## Task brief
Select each line below that contains the word "screenshot" and copy those lines.

## Entries for locating words and elements
(begin)

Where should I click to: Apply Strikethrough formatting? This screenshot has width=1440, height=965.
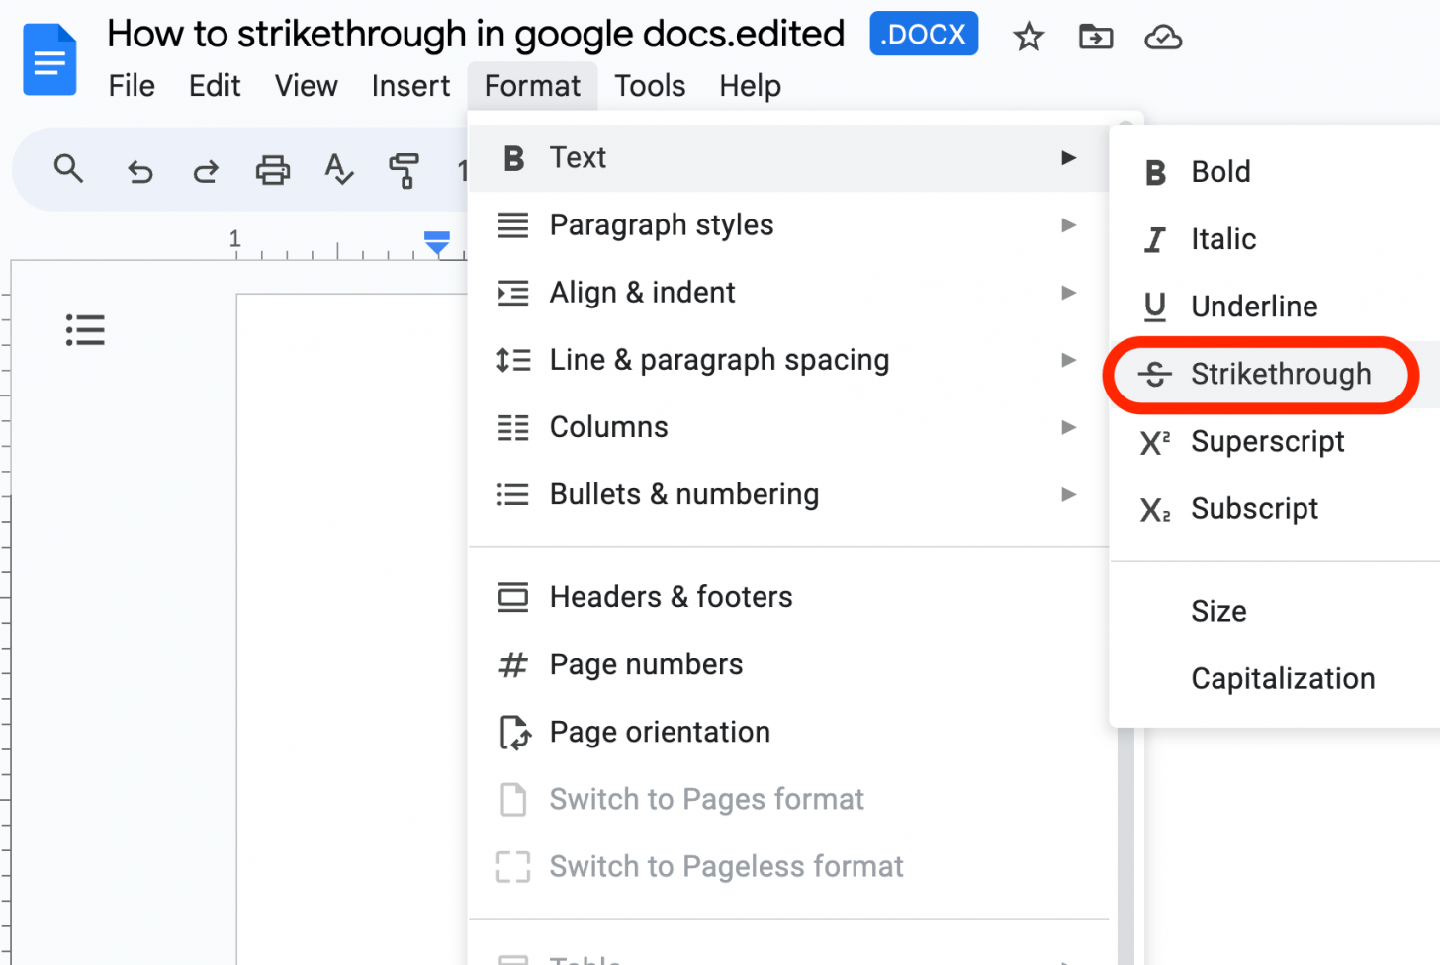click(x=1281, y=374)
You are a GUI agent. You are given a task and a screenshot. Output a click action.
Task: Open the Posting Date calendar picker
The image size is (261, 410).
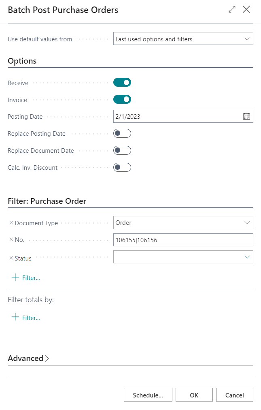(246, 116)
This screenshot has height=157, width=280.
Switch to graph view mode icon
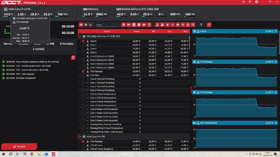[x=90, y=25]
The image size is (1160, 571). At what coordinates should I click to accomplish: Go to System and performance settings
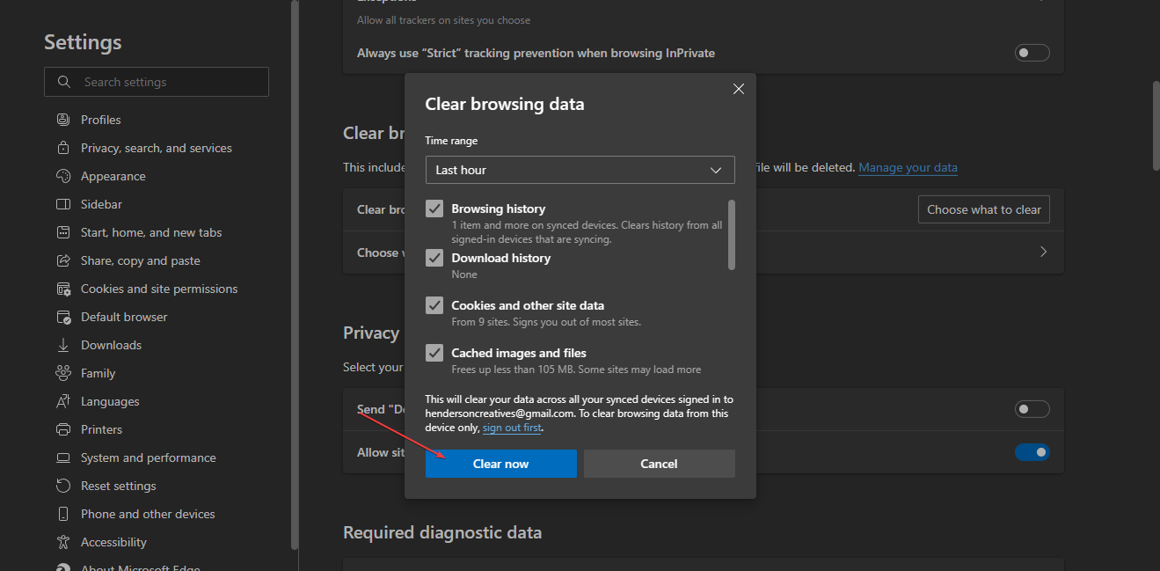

(end)

## Solution to this exercise
Where should I click to: Apply Strikethrough formatting? This screenshot has width=1440, height=965.
You are a GUI agent. You are given a task and a screenshot. Output a click action.
This screenshot has height=157, width=280.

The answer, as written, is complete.